Weight loss and ALB reduction, although unavoidable during radiotherapy for EC patients, can be effectively alleviated by TF [25]. Since TF is independent of active feeding in EC patients, it is easier to achieve the target energy intake. Dong et al. [6] demonstrated that the average energy intake of EC patients by TF is up to 2166 kcal/d. TF is recommended as a nutritional supplemental route to EC patients with moderate or severe complications that affect oral feeding. According to the length of intubation, NG, PEG/PEJ, or SG/SJ is recommended based on the individualized condition. If TF is not provided in a timely manner, serious complications can occur, such as mucosal erosion, ulceration, bleeding, catheter prolapse, or blockage [26]. In clinical practice, NGT feeding is given priority for its advantages, such as a low risk of trauma, regardless of the long-term requirement for nutritional support. Potential adverse events due to long-term TF should be considered.

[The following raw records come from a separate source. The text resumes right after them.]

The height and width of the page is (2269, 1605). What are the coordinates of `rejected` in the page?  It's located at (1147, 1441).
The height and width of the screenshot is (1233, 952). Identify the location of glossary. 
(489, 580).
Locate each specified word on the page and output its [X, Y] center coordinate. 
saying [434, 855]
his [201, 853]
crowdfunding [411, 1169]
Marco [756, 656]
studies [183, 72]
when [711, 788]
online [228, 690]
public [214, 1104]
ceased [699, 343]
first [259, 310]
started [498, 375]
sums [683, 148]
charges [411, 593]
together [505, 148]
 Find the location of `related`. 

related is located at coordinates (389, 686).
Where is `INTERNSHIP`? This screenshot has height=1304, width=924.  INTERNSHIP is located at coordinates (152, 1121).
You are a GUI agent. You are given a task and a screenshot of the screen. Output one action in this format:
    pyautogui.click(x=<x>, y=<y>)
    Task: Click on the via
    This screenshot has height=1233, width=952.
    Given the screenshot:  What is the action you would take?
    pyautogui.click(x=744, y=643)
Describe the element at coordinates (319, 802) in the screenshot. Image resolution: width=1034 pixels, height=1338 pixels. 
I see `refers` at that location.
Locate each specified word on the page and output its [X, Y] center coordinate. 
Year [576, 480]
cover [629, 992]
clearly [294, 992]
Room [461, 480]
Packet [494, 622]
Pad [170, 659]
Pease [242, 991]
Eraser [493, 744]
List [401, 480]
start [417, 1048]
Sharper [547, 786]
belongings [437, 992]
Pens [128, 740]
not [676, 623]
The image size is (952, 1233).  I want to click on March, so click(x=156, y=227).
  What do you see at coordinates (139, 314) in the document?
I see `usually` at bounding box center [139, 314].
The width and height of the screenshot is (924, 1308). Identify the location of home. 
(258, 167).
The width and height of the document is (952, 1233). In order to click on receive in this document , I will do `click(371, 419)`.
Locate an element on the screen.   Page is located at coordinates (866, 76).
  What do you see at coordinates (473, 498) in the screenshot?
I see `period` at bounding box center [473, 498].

There were several limitations in the present study. First, it was a retrospective study that caused some biases, and our conclusion needs to be validated in randomized controlled trials in the future. Second, subjects were recruited in a single center, and large-scale multicenter studies are required to enhance the reliability. Third, we did not record calorie consumption data in this trial, so the difference in calorie consumption between the groups is unknown. Finally, complications, nutritional status, and physical state in EC patients were compared during the chemoradiotherapy stage, and the benefits of NGT feeding should be explored across long-term follow-up visits.

The current study used a retrospective design, and clinical data of eligible patients were obtained after obtaining permission by contacting them through telephone. EC patients with poor compliance were given parenteral nutrition supplementation rather than forced to continue ONS or TF. Only a few patients did not comply with their interventions, which would not influence the final conclusion.

In conclusion, NGT feeding may be more effective in improving the nutritional status and physical state and reducing relevant complications than ONS feeding among EC patients during chemoradiotherapy.